My feelings towards Afghanistan aren't quite so benign. What exactly will our troops be doing over there? Will they be fighting "terror", or protecting US-protected warlords? Will they be involved in human rights abuses, akin to US forces? So many questions and yet our media ignores them all.

Thursday, July 14, 2005 11:10:00 am  
Anonymous Anonymous said...

"can one of you brave men please bring me back a couple of kilos of black hash, I haven't seen any since the early eighties."

Not unless we get another war going in Lebanon in the near future, as that's where the 1980s supply of Leb Black came from (more malleable and stronger than the 'Red Leb' of the 1970s).

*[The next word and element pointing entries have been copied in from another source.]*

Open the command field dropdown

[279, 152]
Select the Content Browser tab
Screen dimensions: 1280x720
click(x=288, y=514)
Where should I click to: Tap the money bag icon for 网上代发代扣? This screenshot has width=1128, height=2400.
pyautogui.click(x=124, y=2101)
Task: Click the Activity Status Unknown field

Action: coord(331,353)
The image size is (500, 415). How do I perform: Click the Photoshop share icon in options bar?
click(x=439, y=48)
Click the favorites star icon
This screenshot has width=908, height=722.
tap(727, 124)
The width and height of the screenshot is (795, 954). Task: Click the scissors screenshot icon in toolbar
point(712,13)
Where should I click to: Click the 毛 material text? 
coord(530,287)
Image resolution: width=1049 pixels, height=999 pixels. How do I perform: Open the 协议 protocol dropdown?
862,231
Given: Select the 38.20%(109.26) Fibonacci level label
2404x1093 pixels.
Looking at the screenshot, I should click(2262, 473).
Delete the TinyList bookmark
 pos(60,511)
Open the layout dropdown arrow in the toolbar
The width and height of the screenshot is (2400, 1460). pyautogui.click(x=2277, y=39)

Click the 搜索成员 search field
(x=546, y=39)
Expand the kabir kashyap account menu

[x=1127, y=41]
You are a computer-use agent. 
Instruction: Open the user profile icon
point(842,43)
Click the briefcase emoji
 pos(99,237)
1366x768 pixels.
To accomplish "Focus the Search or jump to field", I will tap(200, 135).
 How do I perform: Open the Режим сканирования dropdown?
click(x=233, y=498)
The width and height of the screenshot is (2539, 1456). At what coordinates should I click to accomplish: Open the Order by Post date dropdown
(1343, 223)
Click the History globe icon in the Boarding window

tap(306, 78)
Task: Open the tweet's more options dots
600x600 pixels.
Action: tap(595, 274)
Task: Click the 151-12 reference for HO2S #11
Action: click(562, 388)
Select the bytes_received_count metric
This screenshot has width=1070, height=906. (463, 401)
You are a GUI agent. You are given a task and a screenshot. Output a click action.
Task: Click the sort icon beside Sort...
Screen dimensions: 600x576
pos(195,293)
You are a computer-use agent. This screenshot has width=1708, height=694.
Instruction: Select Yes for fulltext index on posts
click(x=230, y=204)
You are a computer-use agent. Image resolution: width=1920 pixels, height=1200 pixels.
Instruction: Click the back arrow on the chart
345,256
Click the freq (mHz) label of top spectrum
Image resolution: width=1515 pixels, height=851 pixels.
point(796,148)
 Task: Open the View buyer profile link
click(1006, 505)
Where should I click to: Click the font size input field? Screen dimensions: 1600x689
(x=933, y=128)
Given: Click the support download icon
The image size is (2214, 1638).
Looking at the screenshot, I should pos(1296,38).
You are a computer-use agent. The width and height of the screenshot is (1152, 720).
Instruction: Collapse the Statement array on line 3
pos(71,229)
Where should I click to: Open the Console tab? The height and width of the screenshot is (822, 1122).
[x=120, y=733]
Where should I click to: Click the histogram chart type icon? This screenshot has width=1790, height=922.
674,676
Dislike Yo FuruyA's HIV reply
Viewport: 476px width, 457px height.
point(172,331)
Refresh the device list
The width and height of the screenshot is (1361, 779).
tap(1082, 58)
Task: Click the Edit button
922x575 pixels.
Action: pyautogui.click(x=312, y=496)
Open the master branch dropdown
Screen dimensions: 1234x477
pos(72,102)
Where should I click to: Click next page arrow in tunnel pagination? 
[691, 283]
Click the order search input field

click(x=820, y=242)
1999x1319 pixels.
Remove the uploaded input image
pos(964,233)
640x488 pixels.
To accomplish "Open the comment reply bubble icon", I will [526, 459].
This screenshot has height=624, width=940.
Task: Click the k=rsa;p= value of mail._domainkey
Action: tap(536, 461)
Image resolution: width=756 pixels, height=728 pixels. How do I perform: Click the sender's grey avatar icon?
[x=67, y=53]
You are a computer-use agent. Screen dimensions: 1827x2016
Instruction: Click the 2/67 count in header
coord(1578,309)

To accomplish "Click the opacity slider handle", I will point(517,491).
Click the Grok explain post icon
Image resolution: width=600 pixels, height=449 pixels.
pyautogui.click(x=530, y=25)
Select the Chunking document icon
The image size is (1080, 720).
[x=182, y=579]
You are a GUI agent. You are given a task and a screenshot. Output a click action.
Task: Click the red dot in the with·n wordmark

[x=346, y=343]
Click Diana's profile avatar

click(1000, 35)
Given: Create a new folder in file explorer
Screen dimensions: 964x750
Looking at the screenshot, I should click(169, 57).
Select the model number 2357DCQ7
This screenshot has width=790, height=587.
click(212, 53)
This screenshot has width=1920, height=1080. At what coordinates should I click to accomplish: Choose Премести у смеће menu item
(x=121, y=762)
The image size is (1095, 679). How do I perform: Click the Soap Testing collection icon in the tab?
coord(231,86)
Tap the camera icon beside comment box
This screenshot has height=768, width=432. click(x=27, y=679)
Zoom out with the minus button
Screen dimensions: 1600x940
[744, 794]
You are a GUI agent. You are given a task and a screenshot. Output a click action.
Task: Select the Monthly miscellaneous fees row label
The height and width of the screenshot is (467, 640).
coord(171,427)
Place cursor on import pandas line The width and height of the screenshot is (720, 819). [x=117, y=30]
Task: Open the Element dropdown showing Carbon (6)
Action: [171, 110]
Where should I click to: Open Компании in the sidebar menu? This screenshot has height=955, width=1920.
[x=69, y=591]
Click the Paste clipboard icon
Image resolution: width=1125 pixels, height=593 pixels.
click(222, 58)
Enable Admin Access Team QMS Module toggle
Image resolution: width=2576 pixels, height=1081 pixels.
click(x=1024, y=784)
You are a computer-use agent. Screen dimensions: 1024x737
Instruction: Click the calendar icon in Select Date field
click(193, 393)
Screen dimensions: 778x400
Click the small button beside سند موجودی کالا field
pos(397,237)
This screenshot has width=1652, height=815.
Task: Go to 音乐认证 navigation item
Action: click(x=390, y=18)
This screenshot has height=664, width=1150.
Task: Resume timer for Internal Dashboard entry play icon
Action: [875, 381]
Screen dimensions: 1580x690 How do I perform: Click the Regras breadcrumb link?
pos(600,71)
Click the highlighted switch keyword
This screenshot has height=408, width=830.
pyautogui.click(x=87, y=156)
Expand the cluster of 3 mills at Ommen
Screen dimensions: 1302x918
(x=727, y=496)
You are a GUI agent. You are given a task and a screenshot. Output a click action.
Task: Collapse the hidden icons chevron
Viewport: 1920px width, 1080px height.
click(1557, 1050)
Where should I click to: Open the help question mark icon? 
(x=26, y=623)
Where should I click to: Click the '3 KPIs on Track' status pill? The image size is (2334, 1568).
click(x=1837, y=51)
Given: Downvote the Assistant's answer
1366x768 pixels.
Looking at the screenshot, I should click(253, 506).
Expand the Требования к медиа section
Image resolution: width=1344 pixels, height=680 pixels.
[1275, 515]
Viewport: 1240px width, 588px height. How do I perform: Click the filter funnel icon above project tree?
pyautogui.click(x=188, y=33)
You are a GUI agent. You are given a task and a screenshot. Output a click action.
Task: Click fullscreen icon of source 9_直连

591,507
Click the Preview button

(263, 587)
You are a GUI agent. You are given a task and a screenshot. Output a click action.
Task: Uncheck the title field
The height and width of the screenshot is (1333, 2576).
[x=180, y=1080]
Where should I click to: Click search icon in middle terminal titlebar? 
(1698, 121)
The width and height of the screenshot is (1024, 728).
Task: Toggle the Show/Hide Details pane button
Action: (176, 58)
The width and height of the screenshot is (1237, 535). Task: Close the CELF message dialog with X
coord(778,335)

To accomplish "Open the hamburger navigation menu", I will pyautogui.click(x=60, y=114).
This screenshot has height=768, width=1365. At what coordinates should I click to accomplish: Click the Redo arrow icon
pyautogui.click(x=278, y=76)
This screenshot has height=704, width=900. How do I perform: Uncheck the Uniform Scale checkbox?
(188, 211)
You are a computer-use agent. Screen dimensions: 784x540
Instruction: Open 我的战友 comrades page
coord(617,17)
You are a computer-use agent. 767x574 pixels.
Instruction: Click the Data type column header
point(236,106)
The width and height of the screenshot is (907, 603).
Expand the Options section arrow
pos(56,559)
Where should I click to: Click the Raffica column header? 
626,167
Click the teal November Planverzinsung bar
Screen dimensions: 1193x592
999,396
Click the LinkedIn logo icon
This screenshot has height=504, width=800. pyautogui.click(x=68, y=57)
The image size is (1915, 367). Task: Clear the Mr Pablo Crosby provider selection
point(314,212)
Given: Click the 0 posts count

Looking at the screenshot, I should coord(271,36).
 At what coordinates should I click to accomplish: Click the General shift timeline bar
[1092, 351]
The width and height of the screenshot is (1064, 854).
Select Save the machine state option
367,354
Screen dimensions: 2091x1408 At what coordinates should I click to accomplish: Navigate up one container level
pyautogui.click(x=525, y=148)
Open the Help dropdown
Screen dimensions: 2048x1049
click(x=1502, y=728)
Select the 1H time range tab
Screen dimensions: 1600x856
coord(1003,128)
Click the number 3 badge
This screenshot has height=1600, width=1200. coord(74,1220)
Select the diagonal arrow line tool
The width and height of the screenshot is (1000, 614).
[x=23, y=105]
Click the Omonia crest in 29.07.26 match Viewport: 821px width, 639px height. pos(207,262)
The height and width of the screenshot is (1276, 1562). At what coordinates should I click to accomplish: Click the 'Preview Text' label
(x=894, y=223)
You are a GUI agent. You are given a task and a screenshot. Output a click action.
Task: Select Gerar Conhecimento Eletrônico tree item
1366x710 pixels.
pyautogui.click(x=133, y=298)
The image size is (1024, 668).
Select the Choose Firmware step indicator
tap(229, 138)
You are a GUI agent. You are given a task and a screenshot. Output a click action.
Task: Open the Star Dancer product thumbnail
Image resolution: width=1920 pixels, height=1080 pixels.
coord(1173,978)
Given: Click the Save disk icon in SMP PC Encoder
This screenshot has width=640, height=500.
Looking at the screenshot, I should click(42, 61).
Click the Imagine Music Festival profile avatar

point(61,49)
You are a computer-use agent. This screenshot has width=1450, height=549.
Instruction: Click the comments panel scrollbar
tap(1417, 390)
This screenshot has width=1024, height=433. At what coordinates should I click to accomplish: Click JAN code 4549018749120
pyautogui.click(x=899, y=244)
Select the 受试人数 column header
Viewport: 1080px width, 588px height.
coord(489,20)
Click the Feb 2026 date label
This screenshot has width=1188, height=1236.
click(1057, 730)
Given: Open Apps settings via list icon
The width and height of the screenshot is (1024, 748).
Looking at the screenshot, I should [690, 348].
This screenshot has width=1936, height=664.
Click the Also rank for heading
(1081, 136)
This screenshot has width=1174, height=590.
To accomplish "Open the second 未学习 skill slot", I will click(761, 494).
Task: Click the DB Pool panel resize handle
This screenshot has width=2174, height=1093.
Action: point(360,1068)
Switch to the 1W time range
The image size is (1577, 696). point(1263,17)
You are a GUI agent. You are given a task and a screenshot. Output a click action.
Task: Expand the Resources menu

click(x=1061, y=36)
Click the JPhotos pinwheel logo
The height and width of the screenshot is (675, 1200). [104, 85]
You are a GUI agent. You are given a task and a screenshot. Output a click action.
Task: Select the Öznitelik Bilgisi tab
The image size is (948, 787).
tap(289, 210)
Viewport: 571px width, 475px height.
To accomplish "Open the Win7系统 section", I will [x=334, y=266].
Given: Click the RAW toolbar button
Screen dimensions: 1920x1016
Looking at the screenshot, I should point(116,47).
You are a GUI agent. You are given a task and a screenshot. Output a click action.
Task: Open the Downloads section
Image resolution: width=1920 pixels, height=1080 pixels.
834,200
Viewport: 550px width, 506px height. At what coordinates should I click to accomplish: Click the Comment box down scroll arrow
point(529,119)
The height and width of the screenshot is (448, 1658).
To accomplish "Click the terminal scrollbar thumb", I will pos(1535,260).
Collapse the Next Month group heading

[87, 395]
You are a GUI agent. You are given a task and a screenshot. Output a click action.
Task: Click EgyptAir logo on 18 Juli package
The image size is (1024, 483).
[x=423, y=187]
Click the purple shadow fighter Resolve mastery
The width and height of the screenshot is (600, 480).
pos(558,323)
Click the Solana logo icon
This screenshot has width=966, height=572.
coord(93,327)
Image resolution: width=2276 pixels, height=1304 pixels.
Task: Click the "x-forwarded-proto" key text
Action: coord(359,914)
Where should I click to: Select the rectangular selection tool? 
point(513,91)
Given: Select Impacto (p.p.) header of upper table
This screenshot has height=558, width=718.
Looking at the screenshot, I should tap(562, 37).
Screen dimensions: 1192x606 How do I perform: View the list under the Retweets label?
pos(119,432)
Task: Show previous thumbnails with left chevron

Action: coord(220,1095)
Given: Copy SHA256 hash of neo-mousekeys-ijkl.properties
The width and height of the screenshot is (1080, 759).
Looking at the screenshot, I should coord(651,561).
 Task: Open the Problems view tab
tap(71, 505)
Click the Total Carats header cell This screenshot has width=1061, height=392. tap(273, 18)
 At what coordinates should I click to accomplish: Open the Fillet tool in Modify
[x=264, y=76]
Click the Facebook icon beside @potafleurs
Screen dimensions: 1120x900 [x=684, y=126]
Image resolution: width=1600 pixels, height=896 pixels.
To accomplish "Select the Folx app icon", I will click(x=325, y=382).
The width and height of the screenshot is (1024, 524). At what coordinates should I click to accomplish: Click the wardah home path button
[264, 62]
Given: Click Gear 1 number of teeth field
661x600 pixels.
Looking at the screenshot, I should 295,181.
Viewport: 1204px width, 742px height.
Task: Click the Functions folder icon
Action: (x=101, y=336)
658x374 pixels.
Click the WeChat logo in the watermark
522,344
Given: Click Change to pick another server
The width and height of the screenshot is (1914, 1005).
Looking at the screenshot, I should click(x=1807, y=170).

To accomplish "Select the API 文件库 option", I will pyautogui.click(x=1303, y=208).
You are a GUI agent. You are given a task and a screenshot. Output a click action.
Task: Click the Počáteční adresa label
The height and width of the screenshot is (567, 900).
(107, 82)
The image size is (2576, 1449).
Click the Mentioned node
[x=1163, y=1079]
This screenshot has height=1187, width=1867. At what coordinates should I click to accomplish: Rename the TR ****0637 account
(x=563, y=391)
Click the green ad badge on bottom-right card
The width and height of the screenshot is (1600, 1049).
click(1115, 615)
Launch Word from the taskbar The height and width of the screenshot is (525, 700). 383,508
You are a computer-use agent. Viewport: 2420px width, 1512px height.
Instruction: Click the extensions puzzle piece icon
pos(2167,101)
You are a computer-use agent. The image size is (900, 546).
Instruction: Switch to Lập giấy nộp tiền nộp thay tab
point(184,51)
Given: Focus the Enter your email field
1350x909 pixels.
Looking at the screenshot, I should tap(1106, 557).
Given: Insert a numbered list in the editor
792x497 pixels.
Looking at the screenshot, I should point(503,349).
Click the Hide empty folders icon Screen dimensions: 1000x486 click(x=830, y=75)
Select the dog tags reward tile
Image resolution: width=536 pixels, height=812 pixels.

The Taliban & Soviets gave us "Afghan Romeo" (kilo blocks of firm chocolate brown hash with 'Romeo' stamped in gold on the side) and the very similar quality "Kush Sticks" (cigarette sized cylinders wrapped in yellow or red cellophane). Most of it was produced in the Pashtun areas on the Pakistan side of the border and it largely dried up shortly after the Talibs moved to Kabul.

I'd imagine that the Pakistan border hash fields are back at full capacity now that the Taliban are back in the wilderness, but without the help of the Pakistan ISA they probably don't have the sort of distribution system they had 20 years ago. Bet you can still find a fair bit of Hindu Kush hash in Sydney pubs though - and a stack of it on the streets of Mumbai.

Thursday, July 14, 2005 1:20:00 pm  
Anonymous Anonymous said...

Aye, loewenstein and khaldun, you raise very good points here. I have to confess to wanting to believe in the best. And I will also have to confess in being more of a development (aid) practitioner rather than a political commentator.

I think loewenstein, given the fiasco of the SAS the last time 'round in Afghanistan, and given the fact that the troops will once again come under US authority, we should indeed define how our troops should be involved.

Hmmm... I shall blog about this too.